## What is required
What follows is a set of records. Repeat them word for word.

[Stored data]
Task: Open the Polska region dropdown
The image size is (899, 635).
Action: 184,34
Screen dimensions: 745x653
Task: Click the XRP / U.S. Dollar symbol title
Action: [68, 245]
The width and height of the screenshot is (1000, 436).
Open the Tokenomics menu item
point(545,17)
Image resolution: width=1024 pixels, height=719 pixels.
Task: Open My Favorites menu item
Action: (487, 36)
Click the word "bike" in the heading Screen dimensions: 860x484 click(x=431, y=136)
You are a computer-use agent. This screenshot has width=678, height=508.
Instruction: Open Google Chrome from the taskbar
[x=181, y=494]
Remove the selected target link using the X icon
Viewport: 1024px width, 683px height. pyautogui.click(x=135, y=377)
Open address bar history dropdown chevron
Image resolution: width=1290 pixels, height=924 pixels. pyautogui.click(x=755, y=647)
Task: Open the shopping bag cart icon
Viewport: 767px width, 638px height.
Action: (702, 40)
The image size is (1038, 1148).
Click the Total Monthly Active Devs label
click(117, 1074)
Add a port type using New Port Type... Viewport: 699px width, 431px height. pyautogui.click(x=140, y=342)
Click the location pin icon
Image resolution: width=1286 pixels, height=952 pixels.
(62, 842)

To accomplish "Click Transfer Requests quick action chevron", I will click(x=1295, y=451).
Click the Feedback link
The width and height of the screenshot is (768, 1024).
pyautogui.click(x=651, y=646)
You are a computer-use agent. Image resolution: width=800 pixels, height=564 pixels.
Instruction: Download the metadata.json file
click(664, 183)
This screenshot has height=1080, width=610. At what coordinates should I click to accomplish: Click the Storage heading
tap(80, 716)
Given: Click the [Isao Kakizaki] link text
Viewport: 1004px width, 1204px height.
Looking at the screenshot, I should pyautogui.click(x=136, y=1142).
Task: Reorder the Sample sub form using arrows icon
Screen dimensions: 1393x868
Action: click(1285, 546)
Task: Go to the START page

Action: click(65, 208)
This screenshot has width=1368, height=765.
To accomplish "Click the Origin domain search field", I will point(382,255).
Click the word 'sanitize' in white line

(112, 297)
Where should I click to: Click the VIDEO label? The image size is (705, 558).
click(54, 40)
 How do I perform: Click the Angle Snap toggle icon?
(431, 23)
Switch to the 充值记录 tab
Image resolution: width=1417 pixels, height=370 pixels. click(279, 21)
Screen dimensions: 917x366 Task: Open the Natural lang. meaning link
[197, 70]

## The completed task
Task: Open the Polska region dropdown
The image size is (899, 635).
Action: 184,34
Screen dimensions: 745x653
Task: Click the XRP / U.S. Dollar symbol title
Action: [68, 245]
The width and height of the screenshot is (1000, 436).
Open the Tokenomics menu item
point(545,17)
Image resolution: width=1024 pixels, height=719 pixels.
Task: Open My Favorites menu item
Action: (487, 36)
Click the word "bike" in the heading Screen dimensions: 860x484 click(x=431, y=136)
You are a computer-use agent. This screenshot has width=678, height=508.
Instruction: Open Google Chrome from the taskbar
[x=181, y=494]
Remove the selected target link using the X icon
Viewport: 1024px width, 683px height. pyautogui.click(x=135, y=377)
Open address bar history dropdown chevron
Image resolution: width=1290 pixels, height=924 pixels. pyautogui.click(x=755, y=647)
Task: Open the shopping bag cart icon
Viewport: 767px width, 638px height.
Action: (702, 40)
The image size is (1038, 1148).
Click the Total Monthly Active Devs label
click(117, 1074)
Add a port type using New Port Type... Viewport: 699px width, 431px height. pyautogui.click(x=140, y=342)
Click the location pin icon
Image resolution: width=1286 pixels, height=952 pixels.
(62, 842)

To accomplish "Click Transfer Requests quick action chevron", I will click(x=1295, y=451).
Click the Feedback link
The width and height of the screenshot is (768, 1024).
pyautogui.click(x=651, y=646)
You are a computer-use agent. Image resolution: width=800 pixels, height=564 pixels.
Instruction: Download the metadata.json file
click(664, 183)
This screenshot has height=1080, width=610. At what coordinates should I click to accomplish: Click the Storage heading
tap(80, 716)
Given: Click the [Isao Kakizaki] link text
Viewport: 1004px width, 1204px height.
Looking at the screenshot, I should pyautogui.click(x=136, y=1142).
Task: Reorder the Sample sub form using arrows icon
Screen dimensions: 1393x868
Action: click(1285, 546)
Task: Go to the START page

Action: click(65, 208)
This screenshot has width=1368, height=765.
To accomplish "Click the Origin domain search field", I will point(382,255).
Click the word 'sanitize' in white line

(112, 297)
Where should I click to: Click the VIDEO label? The image size is (705, 558).
click(54, 40)
 How do I perform: Click the Angle Snap toggle icon?
(431, 23)
Switch to the 充值记录 tab
Image resolution: width=1417 pixels, height=370 pixels. click(279, 21)
Screen dimensions: 917x366 Task: Open the Natural lang. meaning link
[197, 70]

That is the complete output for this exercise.